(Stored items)
BEGIN

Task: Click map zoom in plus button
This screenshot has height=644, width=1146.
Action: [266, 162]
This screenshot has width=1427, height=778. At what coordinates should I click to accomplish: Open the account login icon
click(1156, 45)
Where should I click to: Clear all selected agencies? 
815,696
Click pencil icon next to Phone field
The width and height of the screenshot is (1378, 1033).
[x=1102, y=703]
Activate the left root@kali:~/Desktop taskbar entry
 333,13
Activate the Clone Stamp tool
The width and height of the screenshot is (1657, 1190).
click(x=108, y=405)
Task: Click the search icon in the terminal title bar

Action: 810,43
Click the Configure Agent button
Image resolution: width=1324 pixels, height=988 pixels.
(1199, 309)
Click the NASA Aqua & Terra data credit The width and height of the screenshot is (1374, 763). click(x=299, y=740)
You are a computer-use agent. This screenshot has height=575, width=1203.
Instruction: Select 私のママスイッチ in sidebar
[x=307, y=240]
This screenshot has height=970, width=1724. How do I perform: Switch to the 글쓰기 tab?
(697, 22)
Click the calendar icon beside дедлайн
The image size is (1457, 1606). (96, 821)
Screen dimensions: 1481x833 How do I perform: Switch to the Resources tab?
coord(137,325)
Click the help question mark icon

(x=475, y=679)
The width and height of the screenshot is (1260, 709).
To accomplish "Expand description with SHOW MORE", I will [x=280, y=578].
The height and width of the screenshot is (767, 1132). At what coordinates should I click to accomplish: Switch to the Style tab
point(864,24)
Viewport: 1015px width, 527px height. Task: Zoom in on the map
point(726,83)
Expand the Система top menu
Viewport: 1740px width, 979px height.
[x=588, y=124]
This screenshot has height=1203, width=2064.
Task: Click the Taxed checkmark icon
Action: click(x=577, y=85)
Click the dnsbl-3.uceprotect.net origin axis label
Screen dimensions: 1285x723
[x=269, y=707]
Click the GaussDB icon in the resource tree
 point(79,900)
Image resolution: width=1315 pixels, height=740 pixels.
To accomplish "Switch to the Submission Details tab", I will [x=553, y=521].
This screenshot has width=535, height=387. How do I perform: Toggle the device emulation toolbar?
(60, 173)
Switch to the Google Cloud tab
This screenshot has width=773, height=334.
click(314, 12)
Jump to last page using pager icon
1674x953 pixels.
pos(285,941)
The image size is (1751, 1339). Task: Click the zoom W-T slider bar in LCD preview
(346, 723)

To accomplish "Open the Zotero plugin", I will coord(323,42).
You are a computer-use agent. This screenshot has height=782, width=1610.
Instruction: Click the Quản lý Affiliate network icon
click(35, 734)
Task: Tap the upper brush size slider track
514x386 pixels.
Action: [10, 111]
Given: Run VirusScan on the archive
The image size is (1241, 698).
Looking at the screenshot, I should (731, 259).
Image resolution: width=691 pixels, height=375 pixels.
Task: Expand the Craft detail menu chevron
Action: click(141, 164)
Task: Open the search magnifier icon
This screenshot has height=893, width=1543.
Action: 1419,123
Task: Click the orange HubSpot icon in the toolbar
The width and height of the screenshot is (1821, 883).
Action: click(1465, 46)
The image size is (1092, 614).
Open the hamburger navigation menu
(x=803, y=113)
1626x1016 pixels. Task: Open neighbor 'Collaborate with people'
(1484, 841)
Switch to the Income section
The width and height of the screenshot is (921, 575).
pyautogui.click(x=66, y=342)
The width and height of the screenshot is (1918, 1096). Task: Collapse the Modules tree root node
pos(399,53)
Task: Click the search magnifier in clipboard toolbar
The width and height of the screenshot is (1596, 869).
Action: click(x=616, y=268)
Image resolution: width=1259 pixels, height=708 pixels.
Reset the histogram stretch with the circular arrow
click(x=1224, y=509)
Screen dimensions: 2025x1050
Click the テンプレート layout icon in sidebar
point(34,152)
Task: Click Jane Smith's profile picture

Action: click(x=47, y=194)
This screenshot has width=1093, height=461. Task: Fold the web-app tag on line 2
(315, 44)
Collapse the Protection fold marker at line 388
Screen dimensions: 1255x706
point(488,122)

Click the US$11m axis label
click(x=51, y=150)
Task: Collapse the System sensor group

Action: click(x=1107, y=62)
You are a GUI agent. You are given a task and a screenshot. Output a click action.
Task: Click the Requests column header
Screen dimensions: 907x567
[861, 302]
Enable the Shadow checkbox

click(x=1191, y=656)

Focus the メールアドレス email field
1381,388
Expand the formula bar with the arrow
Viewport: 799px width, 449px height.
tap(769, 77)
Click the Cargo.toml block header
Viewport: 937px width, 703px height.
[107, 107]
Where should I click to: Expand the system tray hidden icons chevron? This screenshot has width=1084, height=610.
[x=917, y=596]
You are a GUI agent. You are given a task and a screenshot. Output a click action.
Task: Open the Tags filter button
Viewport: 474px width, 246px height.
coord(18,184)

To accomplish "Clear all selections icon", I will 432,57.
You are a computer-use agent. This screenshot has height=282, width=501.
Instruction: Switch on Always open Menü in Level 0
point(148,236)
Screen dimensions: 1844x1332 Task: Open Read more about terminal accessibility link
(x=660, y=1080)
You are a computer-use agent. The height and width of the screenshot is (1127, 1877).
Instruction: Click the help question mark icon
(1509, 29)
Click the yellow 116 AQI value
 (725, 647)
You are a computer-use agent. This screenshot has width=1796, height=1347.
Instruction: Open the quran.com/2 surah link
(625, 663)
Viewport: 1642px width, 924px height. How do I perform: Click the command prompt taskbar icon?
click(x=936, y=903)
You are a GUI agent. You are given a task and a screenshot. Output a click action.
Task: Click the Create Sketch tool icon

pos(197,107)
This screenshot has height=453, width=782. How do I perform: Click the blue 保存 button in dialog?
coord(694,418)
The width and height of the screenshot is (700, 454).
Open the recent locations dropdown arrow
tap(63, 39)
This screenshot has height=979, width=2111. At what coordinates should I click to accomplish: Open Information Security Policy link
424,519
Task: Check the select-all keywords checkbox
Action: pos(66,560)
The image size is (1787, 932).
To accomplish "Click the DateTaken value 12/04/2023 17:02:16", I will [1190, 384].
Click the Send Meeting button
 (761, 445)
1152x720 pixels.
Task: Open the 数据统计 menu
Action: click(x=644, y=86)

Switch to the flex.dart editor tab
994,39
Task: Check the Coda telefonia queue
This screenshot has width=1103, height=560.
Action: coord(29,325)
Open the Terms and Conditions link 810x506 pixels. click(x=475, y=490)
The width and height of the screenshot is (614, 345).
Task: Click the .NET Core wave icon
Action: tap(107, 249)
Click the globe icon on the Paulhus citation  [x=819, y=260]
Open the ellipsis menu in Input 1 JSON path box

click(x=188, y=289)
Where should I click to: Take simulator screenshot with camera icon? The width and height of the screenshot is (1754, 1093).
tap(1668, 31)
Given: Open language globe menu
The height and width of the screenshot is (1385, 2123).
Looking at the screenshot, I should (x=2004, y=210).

END

TASK INSTRUCTIONS: Exact retyping of every entry is required.

TASK SOLUTION:
Task: Click map zoom in plus button
This screenshot has height=644, width=1146.
Action: [266, 162]
This screenshot has width=1427, height=778. At what coordinates should I click to accomplish: Open the account login icon
click(1156, 45)
Where should I click to: Clear all selected agencies? 
815,696
Click pencil icon next to Phone field
The width and height of the screenshot is (1378, 1033).
[x=1102, y=703]
Activate the left root@kali:~/Desktop taskbar entry
 333,13
Activate the Clone Stamp tool
The width and height of the screenshot is (1657, 1190).
click(x=108, y=405)
Task: Click the search icon in the terminal title bar

Action: 810,43
Click the Configure Agent button
Image resolution: width=1324 pixels, height=988 pixels.
(1199, 309)
Click the NASA Aqua & Terra data credit The width and height of the screenshot is (1374, 763). click(x=299, y=740)
You are a computer-use agent. This screenshot has height=575, width=1203.
Instruction: Select 私のママスイッチ in sidebar
[x=307, y=240]
This screenshot has height=970, width=1724. How do I perform: Switch to the 글쓰기 tab?
(697, 22)
Click the calendar icon beside дедлайн
The image size is (1457, 1606). (96, 821)
Screen dimensions: 1481x833 How do I perform: Switch to the Resources tab?
coord(137,325)
Click the help question mark icon

(x=475, y=679)
The width and height of the screenshot is (1260, 709).
To accomplish "Expand description with SHOW MORE", I will [x=280, y=578].
The height and width of the screenshot is (767, 1132). At what coordinates should I click to accomplish: Switch to the Style tab
point(864,24)
Viewport: 1015px width, 527px height. Task: Zoom in on the map
point(726,83)
Expand the Система top menu
Viewport: 1740px width, 979px height.
[x=588, y=124]
This screenshot has height=1203, width=2064.
Task: Click the Taxed checkmark icon
Action: click(x=577, y=85)
Click the dnsbl-3.uceprotect.net origin axis label
Screen dimensions: 1285x723
[x=269, y=707]
Click the GaussDB icon in the resource tree
 point(79,900)
Image resolution: width=1315 pixels, height=740 pixels.
To accomplish "Switch to the Submission Details tab", I will [x=553, y=521].
This screenshot has width=535, height=387. How do I perform: Toggle the device emulation toolbar?
(60, 173)
Switch to the Google Cloud tab
This screenshot has width=773, height=334.
click(314, 12)
Jump to last page using pager icon
1674x953 pixels.
pos(285,941)
The image size is (1751, 1339). Task: Click the zoom W-T slider bar in LCD preview
(346, 723)

To accomplish "Open the Zotero plugin", I will coord(323,42).
You are a computer-use agent. This screenshot has height=782, width=1610.
Instruction: Click the Quản lý Affiliate network icon
click(35, 734)
Task: Tap the upper brush size slider track
514x386 pixels.
Action: [10, 111]
Given: Run VirusScan on the archive
The image size is (1241, 698).
Looking at the screenshot, I should (731, 259).
Image resolution: width=691 pixels, height=375 pixels.
Task: Expand the Craft detail menu chevron
Action: click(141, 164)
Task: Open the search magnifier icon
This screenshot has height=893, width=1543.
Action: 1419,123
Task: Click the orange HubSpot icon in the toolbar
The width and height of the screenshot is (1821, 883).
Action: click(1465, 46)
The image size is (1092, 614).
Open the hamburger navigation menu
(x=803, y=113)
1626x1016 pixels. Task: Open neighbor 'Collaborate with people'
(1484, 841)
Switch to the Income section
The width and height of the screenshot is (921, 575).
pyautogui.click(x=66, y=342)
The width and height of the screenshot is (1918, 1096). Task: Collapse the Modules tree root node
pos(399,53)
Task: Click the search magnifier in clipboard toolbar
The width and height of the screenshot is (1596, 869).
Action: click(x=616, y=268)
Image resolution: width=1259 pixels, height=708 pixels.
Reset the histogram stretch with the circular arrow
click(x=1224, y=509)
Screen dimensions: 2025x1050
Click the テンプレート layout icon in sidebar
point(34,152)
Task: Click Jane Smith's profile picture

Action: click(x=47, y=194)
This screenshot has width=1093, height=461. Task: Fold the web-app tag on line 2
(315, 44)
Collapse the Protection fold marker at line 388
Screen dimensions: 1255x706
point(488,122)

Click the US$11m axis label
click(x=51, y=150)
Task: Collapse the System sensor group

Action: click(x=1107, y=62)
You are a GUI agent. You are given a task and a screenshot. Output a click action.
Task: Click the Requests column header
Screen dimensions: 907x567
[861, 302]
Enable the Shadow checkbox

click(x=1191, y=656)

Focus the メールアドレス email field
1381,388
Expand the formula bar with the arrow
Viewport: 799px width, 449px height.
tap(769, 77)
Click the Cargo.toml block header
Viewport: 937px width, 703px height.
[107, 107]
Where should I click to: Expand the system tray hidden icons chevron? This screenshot has width=1084, height=610.
[x=917, y=596]
You are a GUI agent. You are given a task and a screenshot. Output a click action.
Task: Open the Tags filter button
Viewport: 474px width, 246px height.
coord(18,184)

To accomplish "Clear all selections icon", I will 432,57.
You are a computer-use agent. This screenshot has height=282, width=501.
Instruction: Switch on Always open Menü in Level 0
point(148,236)
Screen dimensions: 1844x1332 Task: Open Read more about terminal accessibility link
(x=660, y=1080)
You are a computer-use agent. The height and width of the screenshot is (1127, 1877).
Instruction: Click the help question mark icon
(1509, 29)
Click the yellow 116 AQI value
 (725, 647)
You are a computer-use agent. This screenshot has width=1796, height=1347.
Instruction: Open the quran.com/2 surah link
(625, 663)
Viewport: 1642px width, 924px height. How do I perform: Click the command prompt taskbar icon?
click(x=936, y=903)
You are a GUI agent. You are given a task and a screenshot. Output a click action.
Task: Click the Create Sketch tool icon

pos(197,107)
This screenshot has height=453, width=782. How do I perform: Click the blue 保存 button in dialog?
coord(694,418)
The width and height of the screenshot is (700, 454).
Open the recent locations dropdown arrow
tap(63, 39)
This screenshot has height=979, width=2111. At what coordinates should I click to accomplish: Open Information Security Policy link
424,519
Task: Check the select-all keywords checkbox
Action: pos(66,560)
The image size is (1787, 932).
To accomplish "Click the DateTaken value 12/04/2023 17:02:16", I will [1190, 384].
Click the Send Meeting button
 (761, 445)
1152x720 pixels.
Task: Open the 数据统计 menu
Action: click(x=644, y=86)

Switch to the flex.dart editor tab
994,39
Task: Check the Coda telefonia queue
This screenshot has width=1103, height=560.
Action: coord(29,325)
Open the Terms and Conditions link 810x506 pixels. click(x=475, y=490)
The width and height of the screenshot is (614, 345).
Task: Click the .NET Core wave icon
Action: tap(107, 249)
Click the globe icon on the Paulhus citation  [x=819, y=260]
Open the ellipsis menu in Input 1 JSON path box

click(x=188, y=289)
Where should I click to: Take simulator screenshot with camera icon? The width and height of the screenshot is (1754, 1093).
tap(1668, 31)
Given: Open language globe menu
The height and width of the screenshot is (1385, 2123).
Looking at the screenshot, I should (x=2004, y=210).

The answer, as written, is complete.